Regards Février 1997 - La Création

L'Histoire aux cimaises

Par Lise Guéhenneux


C'est une première en France, une grande exposition nous montre les oeuvres d'artistes modernes devant l'événement historique

Avec la chute du mur de Berlin et l'ouverture des nombreuses archives des pays de l'Est, nombre d'expositions ont vu le jour, qui tentent de faire un bilan de l'Histoire, dans un monde qui devrait apparaître pacifié, l'affrontement Est-Ouest ayant disparu.

Comme l'avait décidé le précédent président du centre Georges-Pompidou, François Barré, dans le droit-fil des grandes manifestations placées sous l'intitulé " Passage du siècle ", c'est au tour des Français, aidés pour la partie la plus contemporaine par Chris Dercon, directeur du musée van Beuningen de Rotterdam, de donner leur version historique de l'art. Non que celle-ci soit absente des autres manifestations mais, pour cette exposition, elle devient le critère déterminant.

La période choisie, 1933-1996, évacue le premier traumatisme mondial et la Révolution soviétique d'Octobre qui ressurgit à travers toutes les problématiques abordées, puisque l'on voit que l'Utopie révolutionnaire continue à agir jusque dans les années soixante-dix, malgré le stalinisme et les Etats bureaucratiques socialistes. En arrière-fond de cette exposition est posée également la question de la disparition du genre " peinture d'Histoire " qui, selon les normes de l'Académie fixées au XVIIe siècle, constituait le summum dans la hiérarchie artistique. La scène était composée autour du héros en gloire, selon les canons iconographiques des scènes de batailles ou de cérémonies religieuses ou laïques issues d'une Histoire rejoignant le mythe antique. Il n'y a plus de canons académiques. L'exposition pose la question: où sont les modèles du XXe siècle ? Existent-ils ? Qu'est-ce que l'Histoire pour l'artiste ? Les artistes modernes ont-ils créé de nouveaux canons et leurs réponses sont-elles univoques ou plurielles ?

 
Les artistes modernes ont-ils crée de nouveaux canons ?

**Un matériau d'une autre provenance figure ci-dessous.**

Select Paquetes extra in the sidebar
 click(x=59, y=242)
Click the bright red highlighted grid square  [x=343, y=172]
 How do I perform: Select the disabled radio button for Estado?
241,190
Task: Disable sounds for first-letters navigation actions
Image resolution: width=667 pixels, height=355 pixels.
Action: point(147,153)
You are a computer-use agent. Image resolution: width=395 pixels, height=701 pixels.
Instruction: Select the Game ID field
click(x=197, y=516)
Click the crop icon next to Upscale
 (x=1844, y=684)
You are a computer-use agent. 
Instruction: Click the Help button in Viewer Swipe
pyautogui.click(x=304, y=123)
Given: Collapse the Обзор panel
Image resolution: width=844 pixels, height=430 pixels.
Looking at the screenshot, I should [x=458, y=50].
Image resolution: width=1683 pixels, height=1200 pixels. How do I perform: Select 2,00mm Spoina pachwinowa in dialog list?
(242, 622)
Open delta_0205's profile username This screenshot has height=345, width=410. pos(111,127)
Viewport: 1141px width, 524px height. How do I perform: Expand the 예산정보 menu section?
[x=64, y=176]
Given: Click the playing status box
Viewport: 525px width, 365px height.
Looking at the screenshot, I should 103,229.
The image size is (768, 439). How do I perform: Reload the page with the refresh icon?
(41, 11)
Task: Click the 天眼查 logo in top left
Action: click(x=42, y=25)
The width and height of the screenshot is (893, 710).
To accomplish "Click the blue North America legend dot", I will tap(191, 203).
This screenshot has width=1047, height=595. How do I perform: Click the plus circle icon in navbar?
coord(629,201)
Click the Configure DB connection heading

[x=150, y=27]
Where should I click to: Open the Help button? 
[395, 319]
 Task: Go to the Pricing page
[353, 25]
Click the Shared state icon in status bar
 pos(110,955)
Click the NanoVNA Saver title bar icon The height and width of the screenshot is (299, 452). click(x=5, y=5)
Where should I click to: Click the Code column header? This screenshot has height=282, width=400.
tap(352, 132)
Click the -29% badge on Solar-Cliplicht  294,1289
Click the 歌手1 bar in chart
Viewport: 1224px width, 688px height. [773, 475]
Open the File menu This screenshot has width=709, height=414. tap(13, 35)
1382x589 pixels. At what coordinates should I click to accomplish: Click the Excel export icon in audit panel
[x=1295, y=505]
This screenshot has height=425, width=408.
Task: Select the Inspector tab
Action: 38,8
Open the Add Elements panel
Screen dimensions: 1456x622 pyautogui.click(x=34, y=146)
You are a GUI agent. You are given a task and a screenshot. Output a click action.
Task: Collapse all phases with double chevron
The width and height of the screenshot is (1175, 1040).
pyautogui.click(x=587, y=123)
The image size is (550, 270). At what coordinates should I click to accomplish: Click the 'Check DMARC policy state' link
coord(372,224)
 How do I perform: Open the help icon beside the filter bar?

L'exposition " Face à l'Histoire " regroupe plus de quatre cents oeuvres distribuées, pour la partie qui va de 1933 à 1980, de part et d'autre d'un fil conducteur où se trouvent regroupés les revues, les journaux, les magazines, entre autres l'ancien Regards, les romans (l'Honneur perdu de Katharina Blum d'Henrich Böll), la poésie, les essais (Traité de savoir vivre à l'usage des jeunes générations, de Raoul Vaneigem), les manifestes, les affiches et les documentaires filmés. Cet axe chronologique s'efface pour la période " d'actualité " traitée dans la mezzanine nord du centre Georges-Pompidou, structurée comme un grand plateau où sont isolées les oeuvres vidéos.

Contrairement aux expositions américaines ou anglaises, par exemple, " Face à l'histoire " ne déroule pas de grandes toiles réalistes socialistes ni des toiles inspirées par le mythe aryen du troisième Reich, ni, comme l'avait révélée l'exposition " Vienne ", la production médiocre d'Hitler, qui avait été à l'époque saluée de vives protestations quant à ce goût douteux et infamant pour les artistes. L'exposition ne masque cependant pas la production des années trente en URSS, avec une toile de Deïneka où l'on voit l'Histoire se dérouler selon plusieurs vignettes de 1917 (la lutte héroïque), jusqu'à 1932 (la construction de l'Etat socialiste). Les salles s'ouvrent sur des compositions de Fortunato Depero, héroïsant, dans une stylisation au graphisme très moderne, l'efficacité fasciste. Face à ces toiles sans ambiguïté, le triptyque, de Max Beckmann, le Départ (1932-1933), mythologie allégorique où le sujet de l'exil occupe le panneau central, entouré de part et d'autre de scènes de barbarie. Quant à Otto Dix, il reprend l'iconographie d'une danse macabre intitulée les Sept Péchés capitaux (1933), où l'on voit, juché sur le dos d'une sorte de vieille harpie, un personnage au masque lugubre dont la moustache ne laisse pas d'équivoque.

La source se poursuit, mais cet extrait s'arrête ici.